### RECORDS TO USE ###

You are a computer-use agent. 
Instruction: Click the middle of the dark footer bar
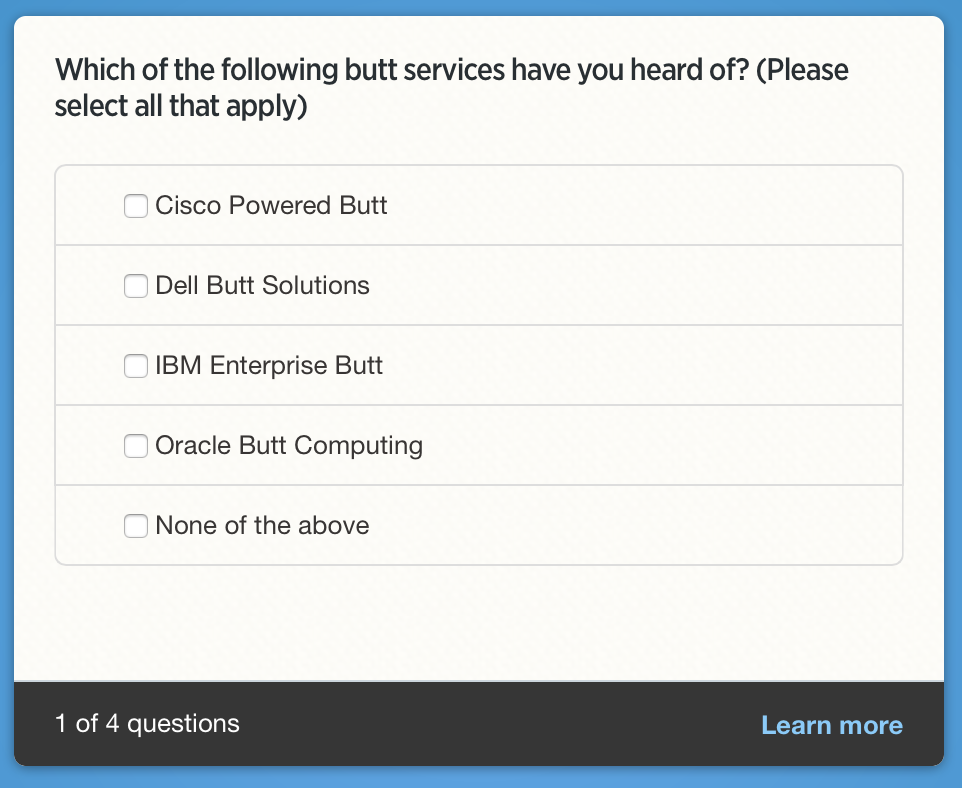[x=480, y=725]
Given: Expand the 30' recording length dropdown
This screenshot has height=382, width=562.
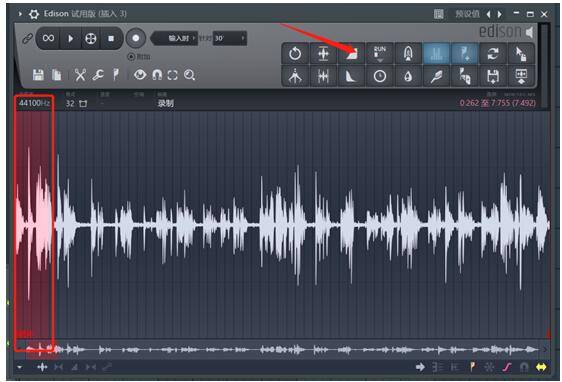Looking at the screenshot, I should [x=230, y=38].
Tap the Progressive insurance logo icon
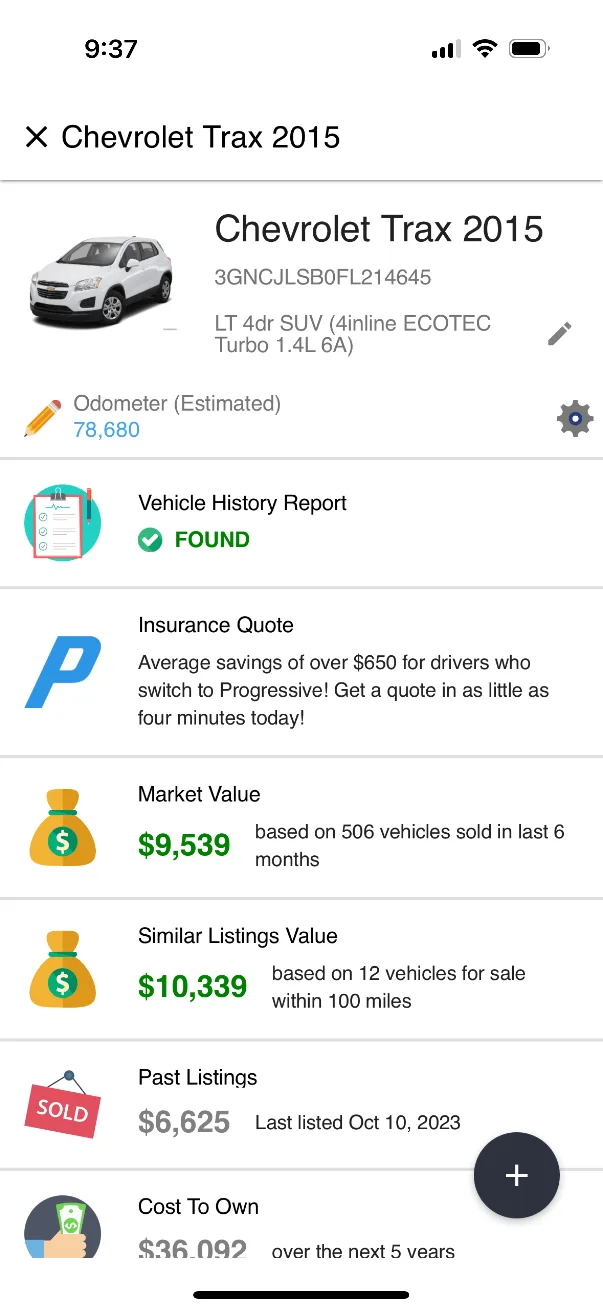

###

Please copy the lines above, starting at the one that holds "Instruction: Click the" and stopping after the last line, exactly as they appear and minus the pictures.

▸ **SOLUTION BELOW**:
Instruction: Click the middle of the dark footer bar
[x=480, y=725]
Given: Expand the 30' recording length dropdown
This screenshot has height=382, width=562.
Looking at the screenshot, I should [x=230, y=38].
Tap the Progressive insurance logo icon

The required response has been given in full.